CVE-2026-41142
BaseFortify
Publication date: 2026-05-07
Last updated on: 2026-05-07
Assigner: GitHub, Inc.
Description
Description
CVSS Scores
EPSS Scores
| Probability: | |
| Percentile: |
Meta Information
Affected Vendors & Products
| Vendor | Product | Version / Range |
|---|---|---|
| academysoftwarefoundation | openexr | From 3.0.0 (inc) to 3.2.9 (exc) |
| academysoftwarefoundation | openexr | From 3.3.0 (inc) to 3.3.11 (exc) |
| academysoftwarefoundation | openexr | From 3.4.0 (inc) to 3.4.11 (exc) |
| academysoftwarefoundation | openexr | 3.2.9 |
| academysoftwarefoundation | openexr | 3.3.11 |
| academysoftwarefoundation | openexr | 3.4.11 |
Helpful Resources
Exploitability
| CWE ID | Description |
|---|---|
| CWE-190 | The product performs a calculation that can produce an integer overflow or wraparound when the logic assumes that the resulting value will always be larger than the original value. This occurs when an integer value is incremented to a value that is too large to store in the associated representation. When this occurs, the value may become a very small or negative number. |
Attack-Flow Graph
AI Powered Q&A
Can you explain this vulnerability to me?
CVE-2026-41142 is an integer overflow vulnerability in the OpenEXR library's ImageChannel::resize function. When resizing images, the calculation of the total pixel count (width multiplied by height) can overflow a signed integer, causing the program to allocate less memory than needed. This leads to heap out-of-bounds write operations when the program writes pixel data beyond the allocated buffer.

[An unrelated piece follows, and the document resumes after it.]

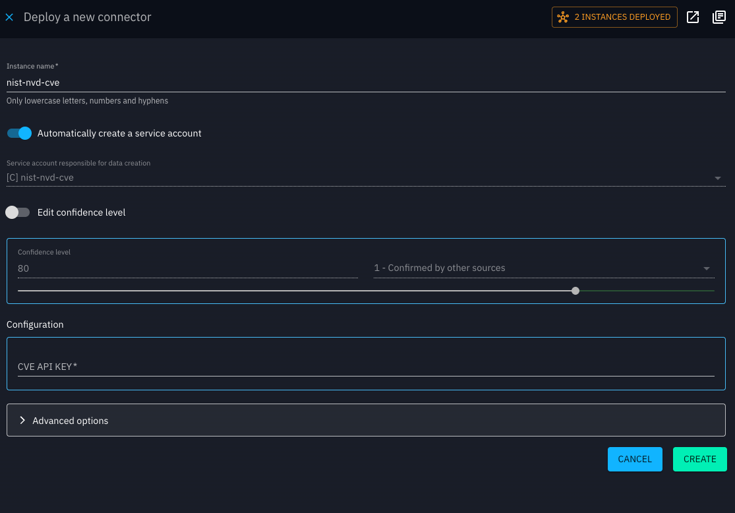The image size is (735, 513).
Task: Turn off Automatically create a service account
Action: coord(19,133)
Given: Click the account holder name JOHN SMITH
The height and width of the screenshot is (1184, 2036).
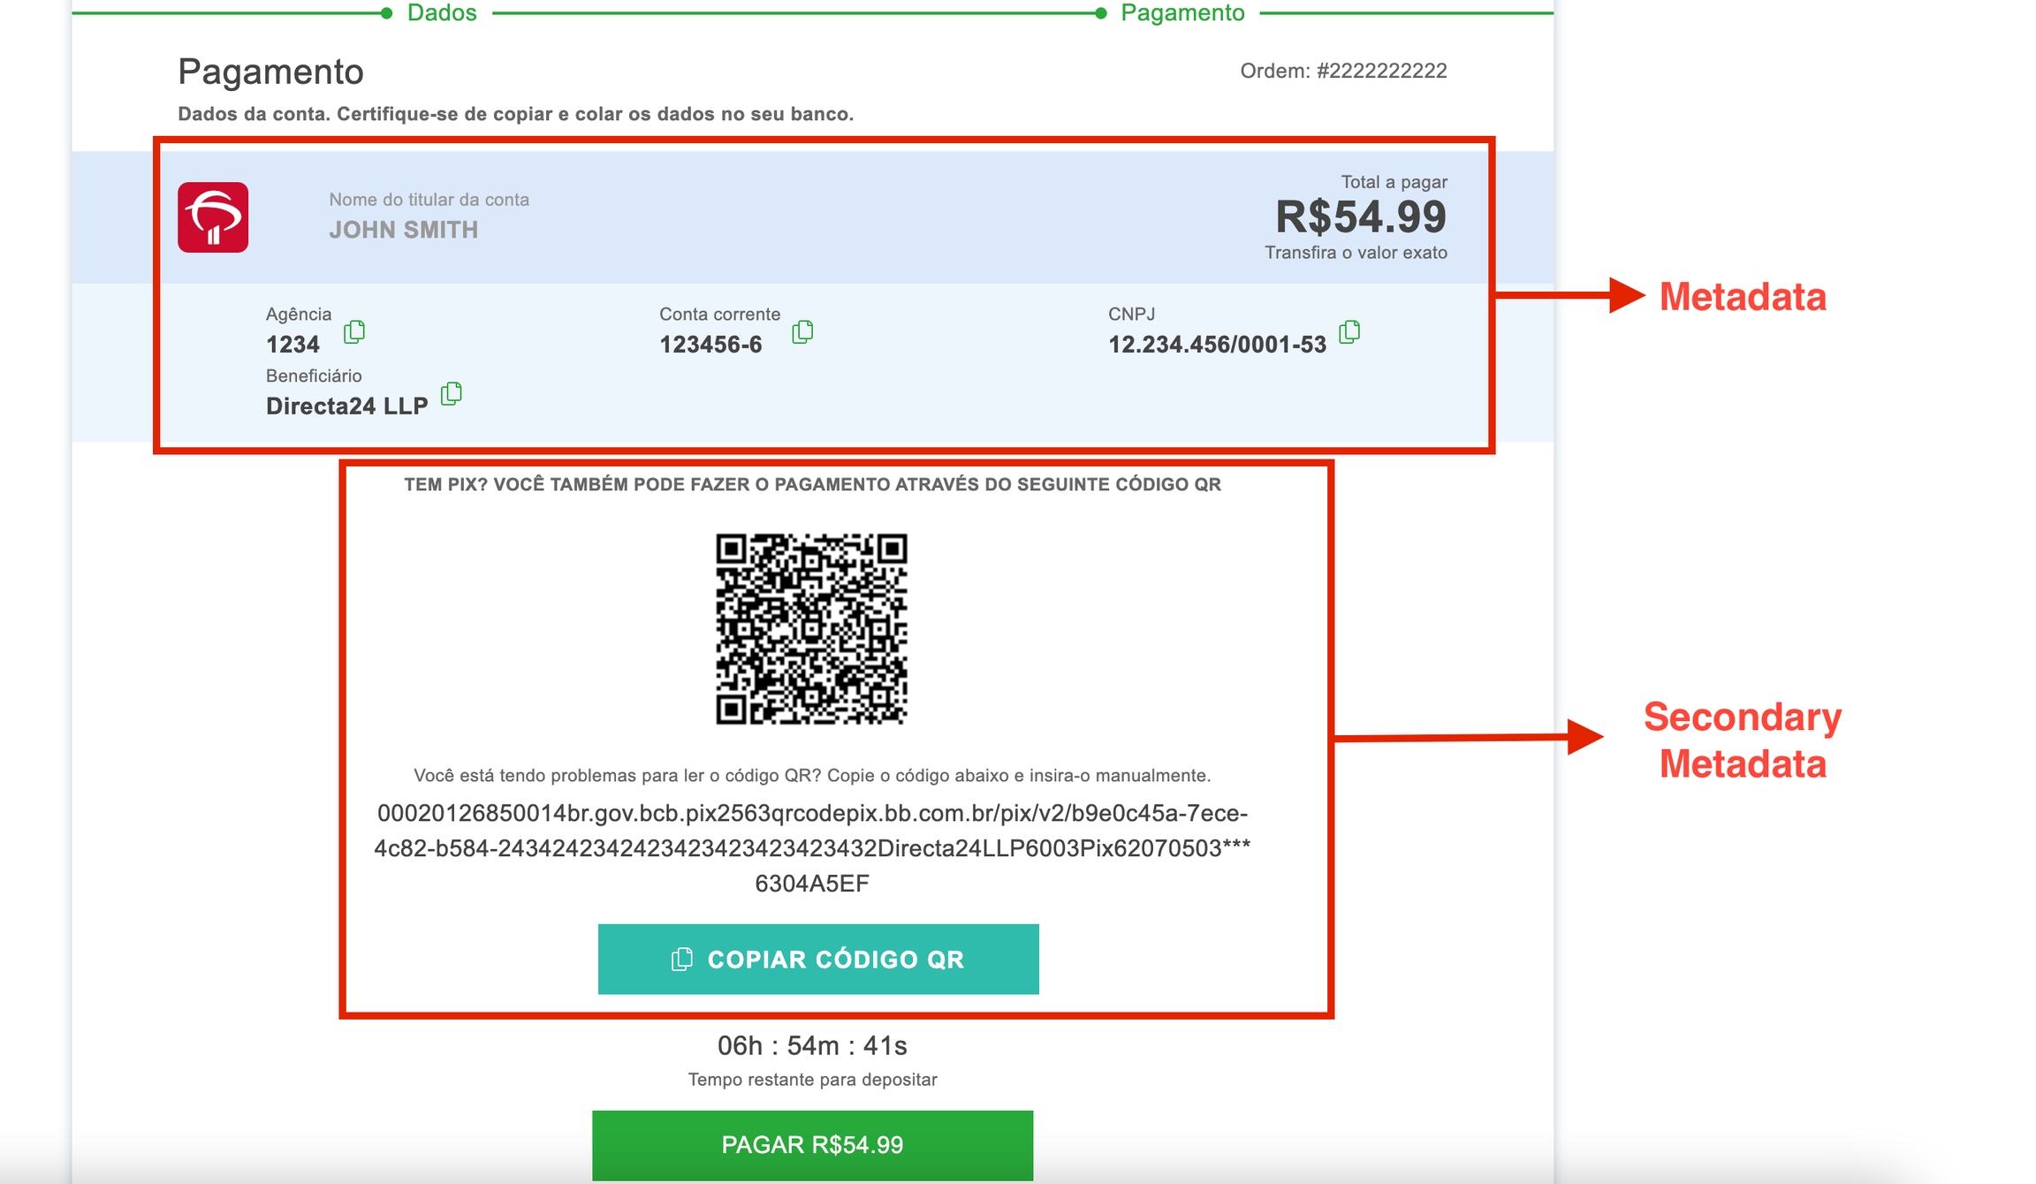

The vulnerability affects multiple OpenEXR versions from 3.0.0 up to but not including 3.2.9, 3.3.0 up to but not including 3.3.11, and 3.4.0 up to but not including 3.4.11. The issue was fixed by changing the pixel count calculation to use a 64-bit unsigned integer and adding validation to reject invalid or excessively large image dimensions and zero sampling values.
How can this vulnerability impact me? :
This vulnerability can lead to heap buffer overflows, allowing an attacker to write arbitrary data to memory locations outside the intended buffer. Because the attacker can control the content of these writes, this can potentially result in arbitrary code execution or denial of service (application crashes).

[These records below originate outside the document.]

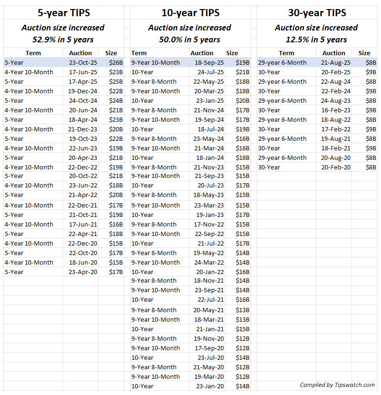This screenshot has height=395, width=381.
Task: Select the "10-year TIPS" title heading
Action: tap(190, 13)
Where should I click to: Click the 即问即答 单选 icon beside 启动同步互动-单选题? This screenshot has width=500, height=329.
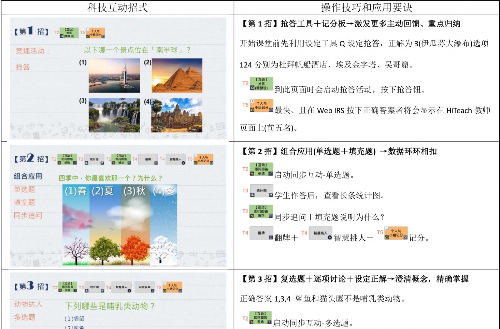(x=261, y=169)
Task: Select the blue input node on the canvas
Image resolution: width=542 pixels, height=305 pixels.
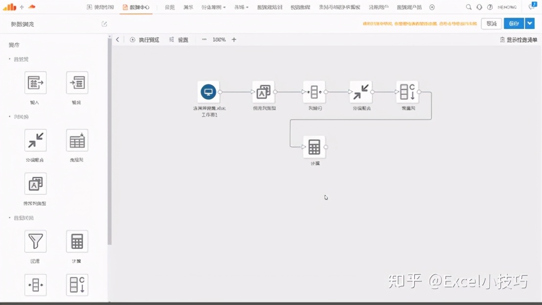Action: click(209, 91)
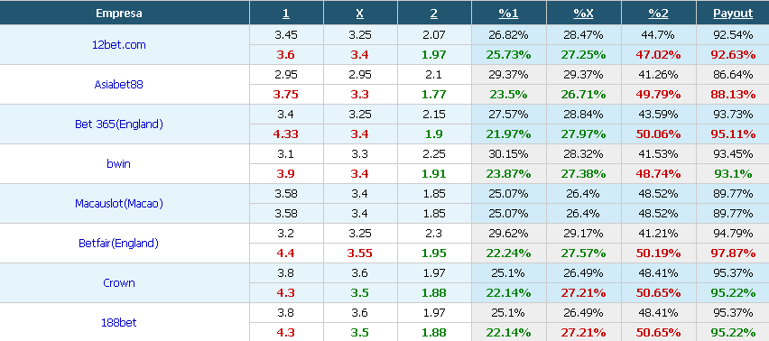Viewport: 769px width, 341px height.
Task: Sort by the Payout column header
Action: click(x=733, y=14)
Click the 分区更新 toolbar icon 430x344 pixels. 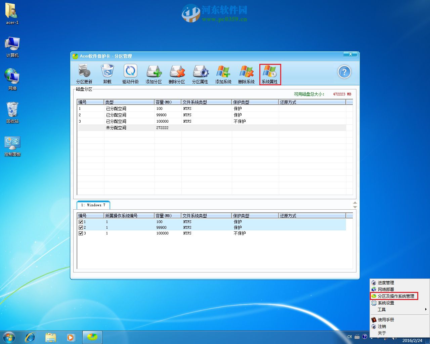tap(84, 74)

The vulnerability can be triggered remotely without requiring privileges, as it can be exploited via public APIs or by processing crafted image files. The CVSS score of 8.8 indicates a high severity with impacts on confidentiality, integrity, and availability.
How can this vulnerability be detected on my network or system? Can you suggest some commands?
This vulnerability is an integer overflow in the OpenEXR library's ImageChannel::resize function, which can be triggered via public APIs such as FlatImage::insertChannel() or file parsing paths like loadFlatScanLineImage. Detection would involve identifying usage of vulnerable OpenEXR versions (3.0.0 to before 3.2.9, 3.3.0 to before 3.3.11, and 3.4.0 to before 3.4.11) on your system.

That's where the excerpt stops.